By symmetry, let's assume $x\ge y \ge z$. Then we have $$\Big(1+\frac{1}{z}\Big)^3 \ge \Big(1+\frac{1}{x}\Big)\Big(1+\frac{1}{y}\Big)\Big(1+\frac{1}{z}\Big)=2$$ This implies $z \le 3$. Do casework:

• $\underline{(1)\ z=1}$ This implies $\big(1+\frac{1}{x}\big)\big(1+\frac{1}{y}\big) =1$. This cannot hold because $\big(1+\frac{1}{x}\big) > 1$ and $\big(1+\frac{1}{y}\big)>1$ means $\big(1+\frac{1}{x}\big)\big(1+\frac{1}{y}\big) > 1$.
• $\underline{(2)\ z=2}$ This implies $\big(1+\frac{1}{x}\big)\big(1+\frac{1}{y}\big) =\frac{4}{3}$. Because $x\ge y$, therefore $$\Big(1+\frac{1}{y}\Big)^2\ge\Big(1+\frac{1}{x}\Big)\Big(1+\frac{1}{y}\Big)=\frac{4}{3}\implies 2\le y \le 6$$ Setting $y=2, 3, 4, 5$, and $6$, respectively, finds $(x, y, z) = (15, 4, 2), (9, 5, 2)$ are solutions.

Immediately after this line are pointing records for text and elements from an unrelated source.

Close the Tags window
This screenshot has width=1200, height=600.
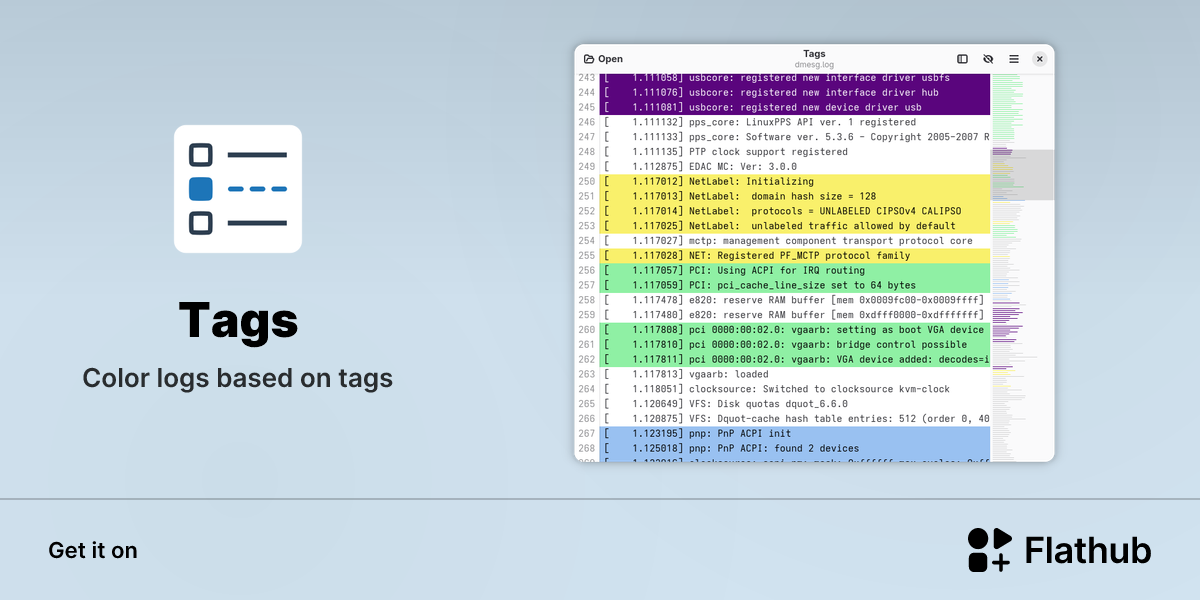tap(1040, 59)
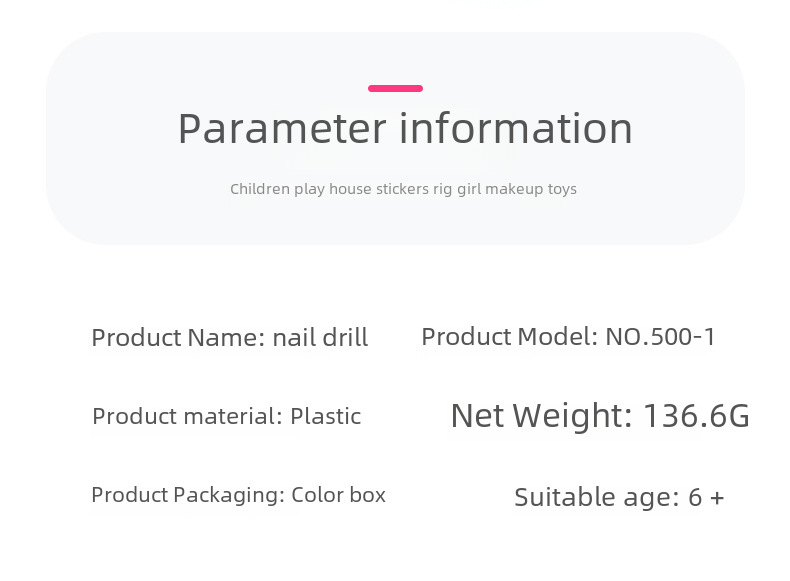Viewport: 790px width, 581px height.
Task: Click the "Product Name:" label
Action: tap(178, 338)
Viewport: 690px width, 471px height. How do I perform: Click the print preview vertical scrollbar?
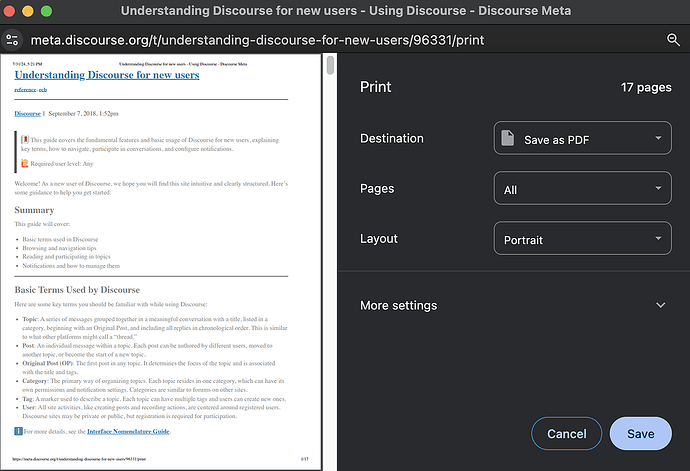point(329,150)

• $\underline{(3)\ z=3}$ This implies $\big(1+\frac{1}{x}\big)\big(1+\frac{1}{y}\big) =\frac{3}{2}$. By a similar reasoning, we have $$\Big(1+\frac{1}{y}\Big)^2\ge\Big(1+\frac{1}{x}\Big)\Big(1+\frac{1}{y}\Big)=\frac{3}{2}\implies 3\le y \le 4$$ Setting $y=3$ and $4$ respectively finding $(x, y, z)= (8, 3,3)$ and $(5, 4, 3)$ are solutions.

Therefore, the solutions are all the permutations of $\boxed{(7, 6, 2), (9, 5, 2), (15, 4, 2), (8, 3, 3), (5, 4, 3)}$.